Sports

Lions gather one final time as team at celebration banquet

Posted

It’s been nearly a month since the Horace Mann football team locked up its third Hudson Valley Football League championship in four seasons, yet it was time for the Lions football family to come together one final time.

It was a celebratory banquet of Horace Mann’s success on the field while also saluting the 17 seniors who were part of four title game appearances in their high school careers. There were speeches, championship swag, and some outside-the-box gifts to the outgoing seniors that they will cherish for years to come.

It was a night four years in the making, and a look back on four years gone by way too fast.

“I came to Horace Mann my freshman year, and the football program was a great way of helping me be able to make friends and keep those friendships throughout my four years at HM,” senior quarterback Brody McGuinn said. “I think football helped with my transition to HM as well. I’ll remember these guys forever. There is no doubt that these friendships will last a long time.”

It was somewhat of a bittersweet night for McGuinn, who had a touchdown pass to Kelvin Smith to help lock up the 14-6 victory over Dalton in the HVFL championship game last month. While he’ll remember all the successes the Lions achieved in his for years, he will miss his time with his now former teammates.

“I totally miss football,” McGuinn said. “Over the years my dad has taken a lot of photos of each and every season, so I’m going back and looking through all the photos and watching all the videos, and it is very sad.”

Raphael “Rae Rae” Silverman, the Lions’ dominant lineman and kicker, surprisingly doesn’t miss playing in games as much as the camaraderie of his teammates at a routine practice.

“For me it’s less about the championships and more about the practices and the friendships that was the most fun,” Silverman said. “The practices were more fun than the games themselves. Plus the relationships we had with the coaches, too. Those things meant the most to me.”

Each of the seniors received championship sweatshirts as parting gifts, and Silverman played a role in designing them.

“Dr. (Tom) Kelly, the school’s headmaster, was nice enough to pay for championship sweatshirts for the team,” Silverman said. “I helped design them and they turned out pretty well. They’re black and maroon and they have your position and number on it, and its says ‘HVFL champions.’”

“It was really nice swag,” McGuinn said.

Silverman laughed when he talked about another gift the players received, one that was weeks in the making.

“Toward the end of the season, Brody mysteriously said to us that he needed a picture of all of the seniors, a picture from the waist up and in shoulder pads,” Silverman said. “So we all did that.

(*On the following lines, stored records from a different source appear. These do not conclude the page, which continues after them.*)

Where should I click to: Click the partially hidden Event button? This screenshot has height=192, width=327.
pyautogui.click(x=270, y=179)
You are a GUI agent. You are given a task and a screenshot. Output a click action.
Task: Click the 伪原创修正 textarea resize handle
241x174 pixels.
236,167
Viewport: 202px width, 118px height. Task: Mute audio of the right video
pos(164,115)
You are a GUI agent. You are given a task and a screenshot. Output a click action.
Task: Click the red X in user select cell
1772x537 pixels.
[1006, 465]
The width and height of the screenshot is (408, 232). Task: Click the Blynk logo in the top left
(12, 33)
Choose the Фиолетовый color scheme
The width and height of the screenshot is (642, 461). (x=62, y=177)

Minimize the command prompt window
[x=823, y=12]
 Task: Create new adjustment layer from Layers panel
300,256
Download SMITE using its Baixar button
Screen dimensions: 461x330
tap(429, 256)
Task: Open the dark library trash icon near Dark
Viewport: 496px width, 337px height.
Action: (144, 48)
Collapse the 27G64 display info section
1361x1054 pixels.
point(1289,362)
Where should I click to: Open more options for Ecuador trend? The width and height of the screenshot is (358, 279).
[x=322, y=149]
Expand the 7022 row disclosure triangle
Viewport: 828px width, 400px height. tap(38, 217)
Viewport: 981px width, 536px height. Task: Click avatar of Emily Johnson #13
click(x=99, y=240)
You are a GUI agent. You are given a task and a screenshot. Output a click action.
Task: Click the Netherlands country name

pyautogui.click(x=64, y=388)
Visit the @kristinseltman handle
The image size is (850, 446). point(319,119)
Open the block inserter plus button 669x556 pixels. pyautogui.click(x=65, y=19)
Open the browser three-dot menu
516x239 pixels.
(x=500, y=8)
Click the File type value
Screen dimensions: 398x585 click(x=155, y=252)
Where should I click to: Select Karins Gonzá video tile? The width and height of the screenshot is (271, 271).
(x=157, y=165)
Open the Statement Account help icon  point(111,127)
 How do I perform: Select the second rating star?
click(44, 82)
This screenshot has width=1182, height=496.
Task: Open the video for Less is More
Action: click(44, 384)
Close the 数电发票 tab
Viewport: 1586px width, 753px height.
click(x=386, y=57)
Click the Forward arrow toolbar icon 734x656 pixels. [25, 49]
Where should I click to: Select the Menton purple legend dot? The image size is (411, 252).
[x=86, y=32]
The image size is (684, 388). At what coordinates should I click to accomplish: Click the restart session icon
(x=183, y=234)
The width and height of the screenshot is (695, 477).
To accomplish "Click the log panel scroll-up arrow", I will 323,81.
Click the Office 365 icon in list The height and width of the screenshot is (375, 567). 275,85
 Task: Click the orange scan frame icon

Then his dad made up these life size cutouts, these giant cardboard cutouts of each of us, and it says Horace Mann champions. It was really nice.”

While Silverman said his cutout remains in his bedroom and will probably find its way to his college dorm room next year, McGuinn made sure the masses could appreciate his cardboard likeness.

“Mine is sitting out front on my lawn so when people drive by they can see it,” McGuinn said, laughing. “But I’m sure it’s something a lot of guys are going to take to college with them.”

Looking back, McGuinn said his best memory at Horace Mann was not this season’s championship game, but rather the one the Lions won last year, also over Dalton, in which he didn’t even start.

“The first two quarters of that game was played by another quarterback, Marc Murphy,” McGuinn said.

“Then he got injured, and I came in to fill the spot. It was a very close game, 7-0, and I was thrown into it. It wasn’t like I had time to worry about it prior to the game, I was just thrown in there and I think that’s when I played my best, during those two quarters.”

McGuinn already has applied to Penn State, Villanova and Boston College with others to come, and hopes to continue his football career on the collegiate level next fall.

“If I were to go to a smaller school, yes I’d probably want to play football, but at a bigger school, I’ll definitely try and walk-on or play club football,” McGuinn said. “It would be a great way to stay involved with football.”

But if college football doesn’t work out, McGuinn will still have his Horace Mann memories to cherish, including their farewell banquet.

“It really is a family here,” McGuinn said, “and it’s nice to be part of it and keep the family going.”